目撃情報を基に整備ミスの可能性を指摘するのは、元航空自衛隊航空事故調査部長の永冨信吉さんだ。「整備直後の点検飛行中という状況を考えると、整備ミスがあった可能性は否定できない。近隣住民からは『機首を下げながら落下した』などの証言があった。急激に墜落したとみられ、エンジンかローターに何らかの異常が起き、推力を失ったのではないか」

 
航空評論家の青木謙知さんも「事故機と同じヘリは米軍や韓国軍でも使われているが、似たような事故は聞いたことがない。『ローター部分が外れて落ちた』との目撃情報があるなら操縦ミスではなく、機体整備の問題ではないか」と推測する。
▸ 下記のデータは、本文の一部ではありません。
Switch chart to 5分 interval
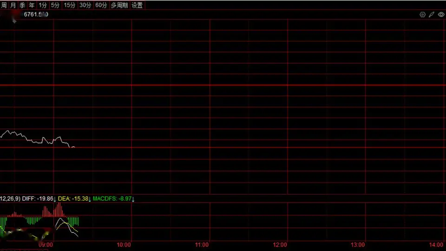446x251 pixels. pyautogui.click(x=55, y=5)
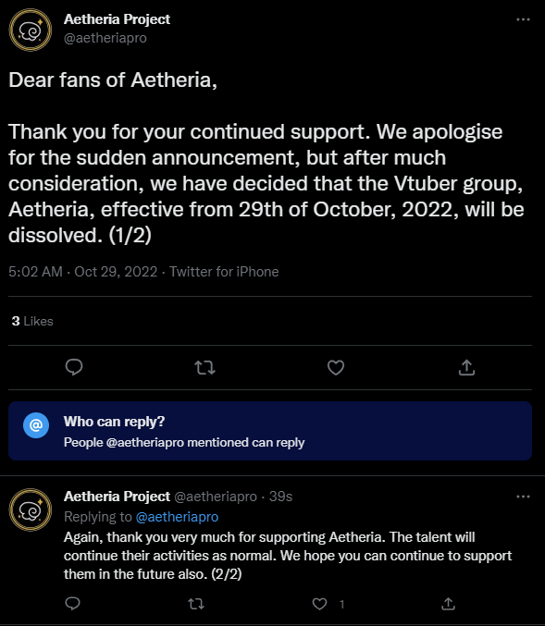Image resolution: width=545 pixels, height=626 pixels.
Task: Open more options on main tweet
Action: click(523, 19)
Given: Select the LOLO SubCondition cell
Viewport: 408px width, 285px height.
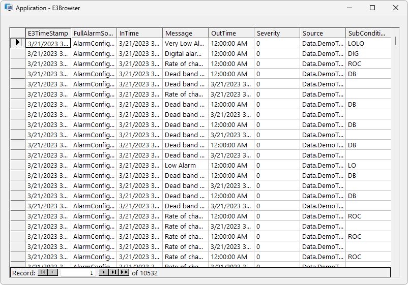Looking at the screenshot, I should 368,43.

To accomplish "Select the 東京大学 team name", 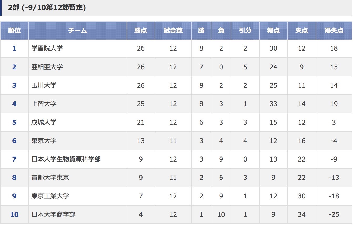I will [44, 141].
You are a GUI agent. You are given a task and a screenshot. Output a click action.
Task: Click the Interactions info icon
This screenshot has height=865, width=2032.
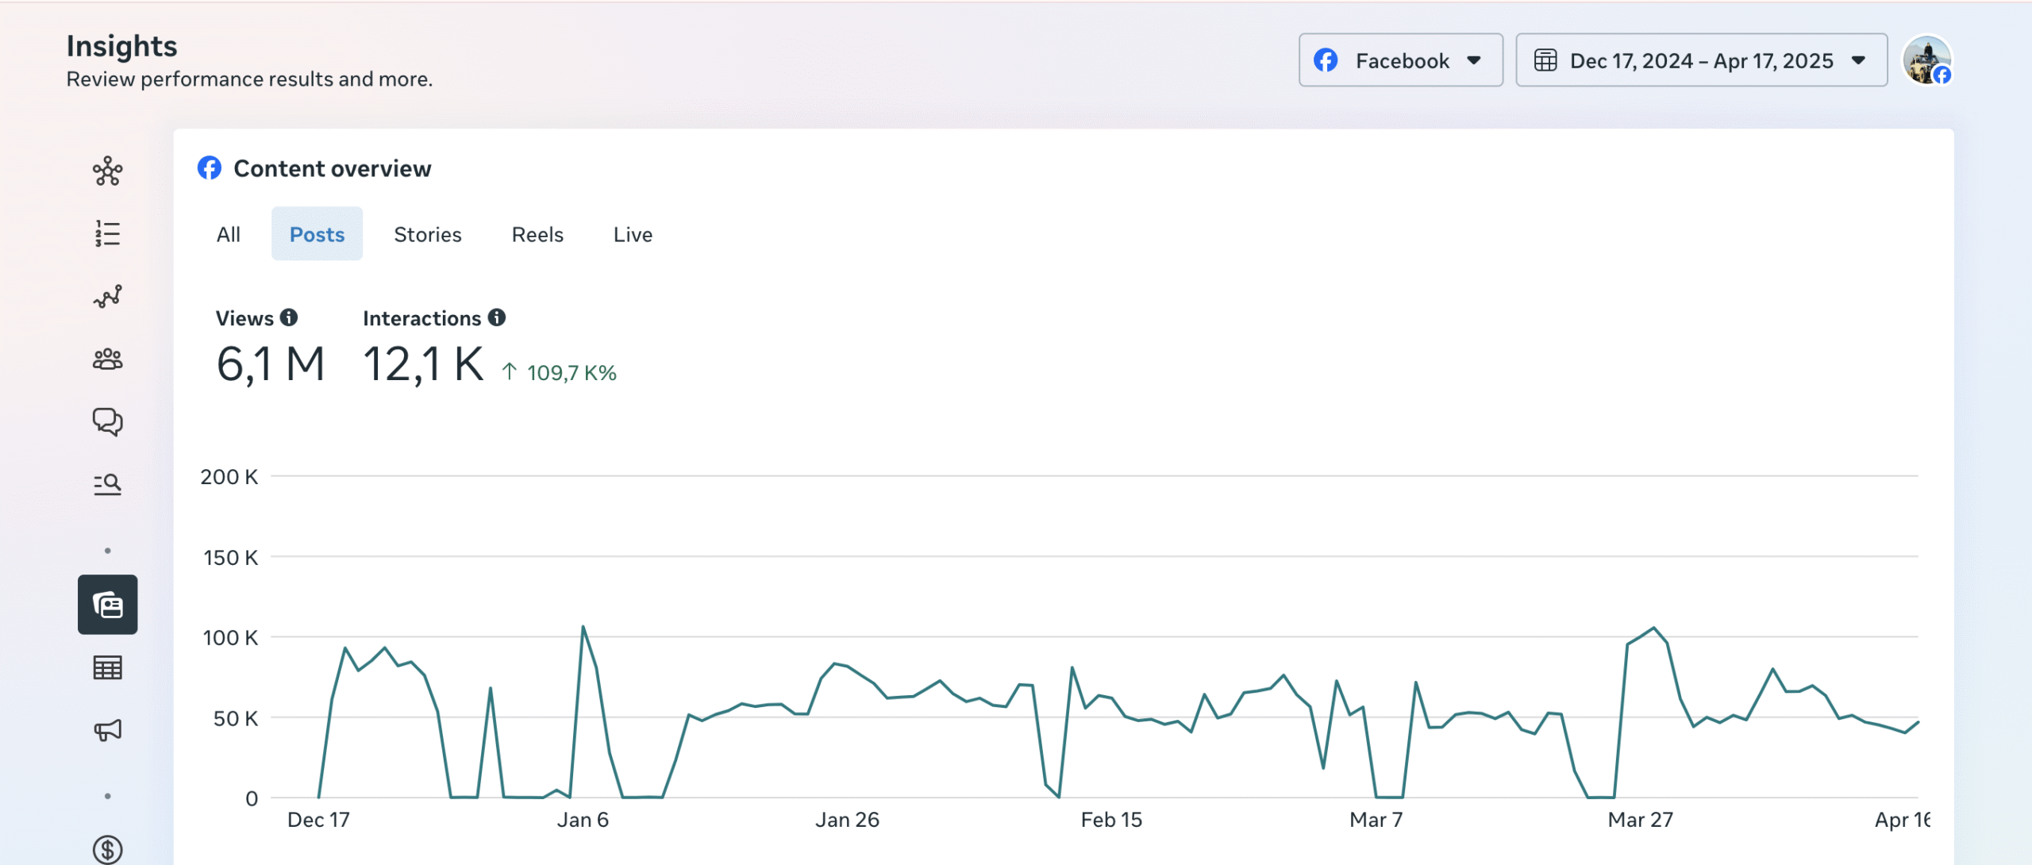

動画を見ると普通に飛行していたヘリがいきなりほとんど垂直に降下し、同時にローターか何かが機体から外れて飛んでいるように見える。降下が始まった時点で機体はほとんど制御不能になっていただろう。搭乗員自身も何が起こったのか分からないうちに墜落したのだろう。非常にタフな機体で被弾してもそうそう壊れないというが、今回の事故では搭乗員お方にはまことにお気の毒であった。